Passage shown

11-03-2016, 14:14 #1
[EN] Facebook: the rack is the server
Timothy Prickett Morgan
March 10, 2016
Hyperscalers have hundreds of millions to more than a billion users, which requires infrastructure on a vast scale. Those hyperscalers that are not running applications on behalf of others on public cloud slices have it easier than their cloudy peers because they have a relatively small number of applications to support and therefore they can keep the type of machines in their datacenters to a minimum and therefore to keep the per unit and operational costs low.
You might be surprised to know how few different servers it takes to run social media juggernaut Facebook, the driving force behind the Open Compute Project that was founded five years ago to shake up server, storage, and datacenter design and its supply chain. And it is perhaps even more surprising to see that the number of different types of systems deployed by Facebook is going down, not up.

Collected data
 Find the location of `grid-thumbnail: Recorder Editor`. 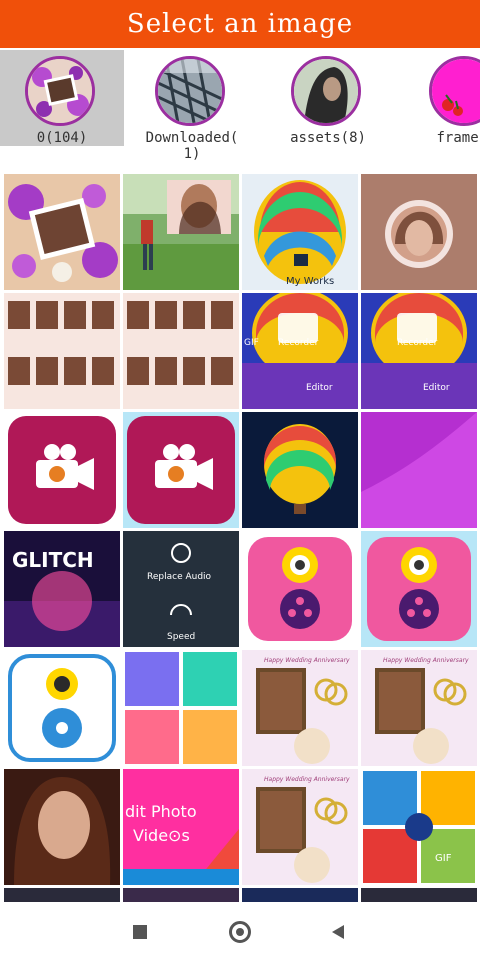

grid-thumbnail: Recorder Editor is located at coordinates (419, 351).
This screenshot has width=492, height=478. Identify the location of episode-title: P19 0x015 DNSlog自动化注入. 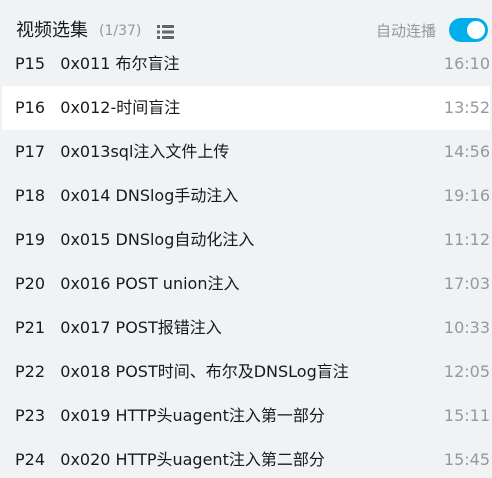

Requirement A
In the article on Facebook's servers, reproduce the passage starting with "You might be" and going on through "down, not up.".
Requirement B
Render this sentence from the article on Facebook's servers into Spanish: "And it is perhaps even more surprising to see that the number of different types of systems deployed by Facebook is going down, not up."
Requirement C
According to the article on Facebook's servers, how many users do hyperscalers have?

Answer A
You might be surprised to know how few different servers it takes to run social media juggernaut Facebook, the driving force behind the Open Compute Project that was founded five years ago to shake up server, storage, and datacenter design and its supply chain. And it is perhaps even more surprising to see that the number of different types of systems deployed by Facebook is going down, not up.

Answer B
Y quizá sea aún más sorprendente ver que el número de tipos distintos de sistemas desplegados por Facebook está disminuyendo, no aumentando.

Answer C
Hundreds of millions to more than a billion users.